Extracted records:
══════════════════════════════

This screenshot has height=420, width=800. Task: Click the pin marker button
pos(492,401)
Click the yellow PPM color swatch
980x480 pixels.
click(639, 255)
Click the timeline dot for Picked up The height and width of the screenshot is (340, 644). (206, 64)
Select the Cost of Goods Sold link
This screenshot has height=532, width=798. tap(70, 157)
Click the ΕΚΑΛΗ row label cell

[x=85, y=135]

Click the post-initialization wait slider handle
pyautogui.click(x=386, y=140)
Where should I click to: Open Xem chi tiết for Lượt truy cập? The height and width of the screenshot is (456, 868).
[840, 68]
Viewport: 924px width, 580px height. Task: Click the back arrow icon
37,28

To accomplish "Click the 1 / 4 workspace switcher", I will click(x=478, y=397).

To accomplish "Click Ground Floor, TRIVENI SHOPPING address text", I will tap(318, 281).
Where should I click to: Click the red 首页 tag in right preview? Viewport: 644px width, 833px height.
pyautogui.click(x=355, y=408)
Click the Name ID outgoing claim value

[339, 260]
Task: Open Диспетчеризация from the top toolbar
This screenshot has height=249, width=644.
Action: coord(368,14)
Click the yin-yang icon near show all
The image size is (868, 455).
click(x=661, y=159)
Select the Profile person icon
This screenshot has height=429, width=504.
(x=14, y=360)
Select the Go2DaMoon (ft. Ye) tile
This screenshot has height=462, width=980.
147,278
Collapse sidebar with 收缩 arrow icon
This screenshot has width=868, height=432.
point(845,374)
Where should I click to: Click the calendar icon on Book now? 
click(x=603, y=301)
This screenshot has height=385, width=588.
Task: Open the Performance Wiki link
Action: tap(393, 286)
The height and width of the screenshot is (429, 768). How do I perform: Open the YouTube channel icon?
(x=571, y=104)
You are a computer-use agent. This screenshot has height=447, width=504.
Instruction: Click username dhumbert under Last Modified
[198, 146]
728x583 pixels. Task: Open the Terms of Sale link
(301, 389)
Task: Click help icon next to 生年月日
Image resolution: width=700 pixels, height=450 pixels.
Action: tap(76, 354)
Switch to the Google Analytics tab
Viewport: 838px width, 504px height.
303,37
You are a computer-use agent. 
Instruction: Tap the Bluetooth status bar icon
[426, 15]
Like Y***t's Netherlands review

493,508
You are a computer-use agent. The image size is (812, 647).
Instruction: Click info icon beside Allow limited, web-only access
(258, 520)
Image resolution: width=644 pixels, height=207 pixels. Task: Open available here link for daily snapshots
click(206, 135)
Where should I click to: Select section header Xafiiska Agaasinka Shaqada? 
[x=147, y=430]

══════════════════════════════

Work instruction:
Word for word, write out each of the records above.

Result of the exercise:
This screenshot has height=420, width=800. Task: Click the pin marker button
pos(492,401)
Click the yellow PPM color swatch
980x480 pixels.
click(639, 255)
Click the timeline dot for Picked up The height and width of the screenshot is (340, 644). (206, 64)
Select the Cost of Goods Sold link
This screenshot has height=532, width=798. tap(70, 157)
Click the ΕΚΑΛΗ row label cell

[x=85, y=135]

Click the post-initialization wait slider handle
pyautogui.click(x=386, y=140)
Where should I click to: Open Xem chi tiết for Lượt truy cập? The height and width of the screenshot is (456, 868).
[840, 68]
Viewport: 924px width, 580px height. Task: Click the back arrow icon
37,28

To accomplish "Click the 1 / 4 workspace switcher", I will click(x=478, y=397).

To accomplish "Click Ground Floor, TRIVENI SHOPPING address text", I will tap(318, 281).
Where should I click to: Click the red 首页 tag in right preview? Viewport: 644px width, 833px height.
pyautogui.click(x=355, y=408)
Click the Name ID outgoing claim value

[339, 260]
Task: Open Диспетчеризация from the top toolbar
This screenshot has height=249, width=644.
Action: coord(368,14)
Click the yin-yang icon near show all
The image size is (868, 455).
click(x=661, y=159)
Select the Profile person icon
This screenshot has height=429, width=504.
(x=14, y=360)
Select the Go2DaMoon (ft. Ye) tile
This screenshot has height=462, width=980.
147,278
Collapse sidebar with 收缩 arrow icon
This screenshot has width=868, height=432.
point(845,374)
Where should I click to: Click the calendar icon on Book now? 
click(x=603, y=301)
This screenshot has height=385, width=588.
Task: Open the Performance Wiki link
Action: tap(393, 286)
The height and width of the screenshot is (429, 768). How do I perform: Open the YouTube channel icon?
(x=571, y=104)
You are a computer-use agent. This screenshot has height=447, width=504.
Instruction: Click username dhumbert under Last Modified
[198, 146]
728x583 pixels. Task: Open the Terms of Sale link
(301, 389)
Task: Click help icon next to 生年月日
Image resolution: width=700 pixels, height=450 pixels.
Action: tap(76, 354)
Switch to the Google Analytics tab
Viewport: 838px width, 504px height.
303,37
You are a computer-use agent. 
Instruction: Tap the Bluetooth status bar icon
[426, 15]
Like Y***t's Netherlands review

493,508
You are a computer-use agent. The image size is (812, 647).
Instruction: Click info icon beside Allow limited, web-only access
(258, 520)
Image resolution: width=644 pixels, height=207 pixels. Task: Open available here link for daily snapshots
click(206, 135)
Where should I click to: Select section header Xafiiska Agaasinka Shaqada? 
[x=147, y=430]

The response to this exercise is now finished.